Pediatric stroke ranges from 1.2 to 13 cases per 100,000 among children below 18 years of age
Stroke is considered rare among the pediatric age group, it is common in children below three. The possible reason for the low reported incidence is difficult diagnosis or missed diagnosis of the condition in young age group. A unique reason for children suffering from stroke is trauma or injury caused by, say, a fall. Reported incidence of pediatric stroke ranges from 1.2 to 13 cases per 100,000 children under 18 years of age. Children usually recover better from strokes than adults do because the human body is still in developing stages. However, children can experience permanent complications from stroke, such as seizures, weakness, and vision problems.
According to World Health Organisation (WHO) stroke is caused by the interruption of blood supply to the brain. This usually occurs because a blood vessel bursts or is blocked by a clot, as this cuts off the supply of oxygen and nutrients, causing damage to the brain tissue. The two main types of stroke are ischemic (due to lack of blood flow) and hemorrhagic (due to bleeding). Both lead to impaired functioning of the affected area of the brain i.e a stroke.
The first four hours, considered ‘golden’ for best treatment outcome, of suffering a stroke. As an example, we cite the story of Bhopal residents, Yasha Dave and Amit Dave who had a normal child, Purvasha Dave, with no history of distress before, during or after birth. However, they started noticing delayed milestones in Purvasha after the 3rd month along with recurring fever. They consulted many doctors and Purvasha underwent a battery of tests, however she was never diagnosed with any abnormality. At 11 months of age she suddenly fell down and suffered a stroke. She was diagnosed with cerebral infarct, which means that there was a clot in her brain that led to left sided paralysis.
Although routine physiotherapy helped improve her muscle function; two months prior to her 2nd birthday, Purvasha sustained yet another fall from her bed and fell on her head. This time she was completely bed ridden and was hospitalized immediately. She has been on regular physiotherapy for 3 hours every day ever since. Some improvement was noticed in her overall condition, however, Purvasha failed to recover completely.
Initially grasping objects was possible only with her right hand, though her grasp was not strong. Mild intellectual disability was noticed. Slow learning and similar writing speed was observed. Muscle wasting was noticed in lower limbs making it difficult for her to stand as she would lose balance. Purvasha also found it difficult to sit for long periods of time.
Purvasha’s parents searched on the internet for newer treatments and came across Dr. Mahajan’s work on neurological conditions. After consultation, they decided to go aheadwithcell based therapy for Purvasha and she underwent 2 sessions over a period of 20 days. Purvasha is also under intensive rehabilitation programme comprising of physiotherapy and allied therapeutic modalities.

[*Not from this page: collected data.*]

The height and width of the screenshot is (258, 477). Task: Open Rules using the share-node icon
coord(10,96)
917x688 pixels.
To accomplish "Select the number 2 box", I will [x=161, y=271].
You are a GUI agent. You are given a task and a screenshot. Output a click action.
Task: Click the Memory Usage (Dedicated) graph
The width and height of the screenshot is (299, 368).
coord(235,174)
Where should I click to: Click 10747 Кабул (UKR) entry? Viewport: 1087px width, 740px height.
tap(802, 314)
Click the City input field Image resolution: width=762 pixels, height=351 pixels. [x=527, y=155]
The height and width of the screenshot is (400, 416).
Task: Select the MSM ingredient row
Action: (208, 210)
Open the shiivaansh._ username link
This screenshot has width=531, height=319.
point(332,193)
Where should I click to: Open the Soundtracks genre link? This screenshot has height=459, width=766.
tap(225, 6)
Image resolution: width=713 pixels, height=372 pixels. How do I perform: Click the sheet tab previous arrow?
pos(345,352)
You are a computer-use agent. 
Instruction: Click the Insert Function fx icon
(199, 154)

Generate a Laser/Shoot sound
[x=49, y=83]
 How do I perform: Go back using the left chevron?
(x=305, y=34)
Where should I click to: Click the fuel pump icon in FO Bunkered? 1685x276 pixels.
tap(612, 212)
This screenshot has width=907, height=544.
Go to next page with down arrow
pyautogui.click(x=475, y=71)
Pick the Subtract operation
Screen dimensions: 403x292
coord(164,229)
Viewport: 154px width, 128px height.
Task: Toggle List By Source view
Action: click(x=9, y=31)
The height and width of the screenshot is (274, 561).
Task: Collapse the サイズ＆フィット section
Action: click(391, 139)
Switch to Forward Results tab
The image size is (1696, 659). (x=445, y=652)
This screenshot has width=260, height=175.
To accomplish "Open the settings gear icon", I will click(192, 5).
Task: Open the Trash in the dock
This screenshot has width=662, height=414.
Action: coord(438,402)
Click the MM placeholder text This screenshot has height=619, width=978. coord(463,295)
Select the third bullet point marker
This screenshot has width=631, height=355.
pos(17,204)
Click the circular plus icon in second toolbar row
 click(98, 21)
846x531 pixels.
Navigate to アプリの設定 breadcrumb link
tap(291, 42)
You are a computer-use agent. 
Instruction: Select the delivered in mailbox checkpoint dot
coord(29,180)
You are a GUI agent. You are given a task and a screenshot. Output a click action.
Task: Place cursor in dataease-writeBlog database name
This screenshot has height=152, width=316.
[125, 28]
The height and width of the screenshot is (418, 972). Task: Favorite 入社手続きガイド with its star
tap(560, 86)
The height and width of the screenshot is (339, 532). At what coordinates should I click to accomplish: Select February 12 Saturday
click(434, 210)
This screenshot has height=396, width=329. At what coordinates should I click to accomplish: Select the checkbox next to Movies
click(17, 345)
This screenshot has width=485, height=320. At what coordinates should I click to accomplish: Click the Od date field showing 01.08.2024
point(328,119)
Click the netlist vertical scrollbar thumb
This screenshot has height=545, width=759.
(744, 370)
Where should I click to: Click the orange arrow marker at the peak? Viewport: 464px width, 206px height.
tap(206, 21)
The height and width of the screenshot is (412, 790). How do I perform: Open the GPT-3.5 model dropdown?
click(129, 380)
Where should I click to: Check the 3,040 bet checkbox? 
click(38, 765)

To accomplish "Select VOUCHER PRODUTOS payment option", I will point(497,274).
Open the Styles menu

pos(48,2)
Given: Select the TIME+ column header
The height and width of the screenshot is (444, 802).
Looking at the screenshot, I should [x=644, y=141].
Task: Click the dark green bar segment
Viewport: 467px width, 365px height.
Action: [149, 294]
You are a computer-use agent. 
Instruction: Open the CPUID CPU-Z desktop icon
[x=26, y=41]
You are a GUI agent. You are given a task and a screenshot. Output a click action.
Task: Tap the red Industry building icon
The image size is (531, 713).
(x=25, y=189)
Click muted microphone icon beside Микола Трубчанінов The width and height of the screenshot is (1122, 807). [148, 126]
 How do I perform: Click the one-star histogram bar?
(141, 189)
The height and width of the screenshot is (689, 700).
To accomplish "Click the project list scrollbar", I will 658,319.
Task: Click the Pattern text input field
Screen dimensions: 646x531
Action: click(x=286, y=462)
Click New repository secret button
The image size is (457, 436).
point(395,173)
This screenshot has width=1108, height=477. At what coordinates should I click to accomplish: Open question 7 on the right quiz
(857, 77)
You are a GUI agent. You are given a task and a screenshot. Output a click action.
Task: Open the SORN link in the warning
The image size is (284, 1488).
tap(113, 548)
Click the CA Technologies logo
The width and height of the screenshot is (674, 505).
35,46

Post therapy Purvasha is now able to stand with support of splint without buckling of knees. Improvement in hand grasp is noticed. She is now able to speak 5-6 sentences clearly at a time and does not stammer much. Reduced spasticity and improved muscle strength is also noticed.
Cell based therapy has been shown to reduce the size of infarcts and improve functional outcomes in victims with cerebral infarcts. “New treatment strategies focus on neuroregenerative appproaches, among which the appplication of progenitor cells from bone marrow/adipose tissue has gained increasing attention. These cells have the capacity of self-renewal giving rise to differentiated cells from various lineages. Recovery after cellular therapy occurs through angiogenesis, neurogenesis, and synaptic plasticity,” said Dr. Pradeep Mahajan, Regenerative medicine Researcher.